Thank you so much I needed this !
Could we hope for more ? 😍
Following the author of The Last Unicorn on Facebook is the only thing that makes being on that site worthwhile.
(source)
#all i know about the last unicorn is that alex hirsch hates this film#because the unicorn is a spoiled little bitch that never thanks the wizard for doing anything to help her
????????????????????????
is this true? because....she very much does thank him at the end of the movie
it’s in the gravity falls directors commentaries, and I trust his take
thank him while he’s busting his ass for you and you sit there complaining goddamnit
You should see it. It isn't worth the risk of not seeing it if it's something that you might even remotely enjoy. Especially based on what one person says, no matter how much you admire or trust them.
He can dislike it, but if the unicorn had been buddy-movie grateful, disney-movie emotional, it would have been a very different, very shallow, MUCH worse movie. Like just, really really bad.
She's not bitchy or catty or cruel, she literally does not understand humans or their drive or their big emotions. She doesn't feel love, she doesn't feel regret. She doesn't have ambition, she doesn't desire or benefit from change. She barely wants anything. She's complete by herself. She is content.
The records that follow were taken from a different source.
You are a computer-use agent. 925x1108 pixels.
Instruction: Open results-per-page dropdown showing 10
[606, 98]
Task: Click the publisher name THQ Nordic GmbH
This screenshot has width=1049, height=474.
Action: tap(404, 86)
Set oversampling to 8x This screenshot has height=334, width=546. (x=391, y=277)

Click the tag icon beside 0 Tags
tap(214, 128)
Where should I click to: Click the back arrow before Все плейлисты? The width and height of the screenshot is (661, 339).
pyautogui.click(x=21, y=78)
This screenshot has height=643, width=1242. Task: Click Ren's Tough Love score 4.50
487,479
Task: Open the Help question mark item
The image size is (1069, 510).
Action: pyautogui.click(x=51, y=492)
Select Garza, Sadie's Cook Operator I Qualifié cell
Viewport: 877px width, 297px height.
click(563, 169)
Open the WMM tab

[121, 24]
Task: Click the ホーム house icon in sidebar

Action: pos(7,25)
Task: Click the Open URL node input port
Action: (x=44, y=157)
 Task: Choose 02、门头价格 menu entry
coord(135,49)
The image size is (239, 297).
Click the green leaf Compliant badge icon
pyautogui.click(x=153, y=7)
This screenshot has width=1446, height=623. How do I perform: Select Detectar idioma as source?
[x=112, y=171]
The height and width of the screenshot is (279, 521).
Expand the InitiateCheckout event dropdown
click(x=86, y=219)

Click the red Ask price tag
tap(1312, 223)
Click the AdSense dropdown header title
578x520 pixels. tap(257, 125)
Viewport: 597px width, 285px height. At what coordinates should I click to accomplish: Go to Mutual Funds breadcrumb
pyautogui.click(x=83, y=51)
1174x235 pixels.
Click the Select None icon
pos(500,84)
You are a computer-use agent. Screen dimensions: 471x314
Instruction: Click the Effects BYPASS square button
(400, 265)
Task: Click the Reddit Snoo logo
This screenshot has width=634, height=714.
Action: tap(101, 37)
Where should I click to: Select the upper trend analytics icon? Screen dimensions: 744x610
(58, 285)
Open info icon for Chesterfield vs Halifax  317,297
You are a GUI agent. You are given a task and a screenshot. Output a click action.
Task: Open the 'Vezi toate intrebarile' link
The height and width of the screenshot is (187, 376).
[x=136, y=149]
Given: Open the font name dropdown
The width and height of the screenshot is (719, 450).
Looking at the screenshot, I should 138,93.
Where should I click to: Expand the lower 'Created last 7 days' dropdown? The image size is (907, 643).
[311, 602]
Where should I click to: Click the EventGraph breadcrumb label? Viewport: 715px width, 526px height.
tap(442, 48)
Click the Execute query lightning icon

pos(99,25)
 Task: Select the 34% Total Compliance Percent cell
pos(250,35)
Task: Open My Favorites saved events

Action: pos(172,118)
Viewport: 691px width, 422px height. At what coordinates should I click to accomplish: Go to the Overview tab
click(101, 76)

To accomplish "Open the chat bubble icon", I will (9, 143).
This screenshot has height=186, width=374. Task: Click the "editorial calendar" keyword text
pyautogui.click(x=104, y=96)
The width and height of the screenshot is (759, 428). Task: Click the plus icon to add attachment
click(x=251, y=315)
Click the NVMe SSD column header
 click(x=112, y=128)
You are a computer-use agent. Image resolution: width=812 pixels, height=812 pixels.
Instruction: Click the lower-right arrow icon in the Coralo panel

She can't be ungrateful unless you expect what is essentially a...a kind of immortal spirit, a place, a forest in the shape of a creature, to be in any way at all human. She can't be a deity, that's an extremely human concept, but she is not a normal living thing in any regard whatsoever.
The entire point of the movie is change, and truth. Front to back, it is change and truth, and the destruction of illusions, and surviving it, and the toll that takes, and the gifts it can bring. It's full of tremendous and intense, unthinkable, incomprehensible, destructive, renewing, life-altering change. And also truth, and the unraveling of illusions, which are everywhere in the narrative, and are almost always dangerous, or hiding something that is.
The unicorn unravels everything around her by being the catalyst for change, and it is incredibly destructive. Things come apart around her. It leads to good things, usually, but it breaks everything first.
She changes on the road, she learns to care about humans enough to help them, to save their lives, and that is very much an expression of gratitude.
She just doesn't care about the wizard questing for greatness. It is irrelevant. Glory is useless. And she's right.
She doesn't experience a fundamental alteration of her nature until she is forcibly changed against her will to survive, and it is not a positive change. It ruins her. It is a tremendous trauma that leaves her empty and broken, and eventually, partly and unnaturally human. She keeps losing what she was, and it is tragic and painful to watch. Why would she be grateful for that? She wishes she had died.
She finally develops something like love, but only after she has forgotten much of what she was. Then she desperately grasps onto it as something to replace what she lost.
Her encroaching humanity is killing what she was (her first response to being human was absolute visceral terror at having a mortal, and thus actively dying, body) a trauma response that allows her to survive, to hide. An illusion.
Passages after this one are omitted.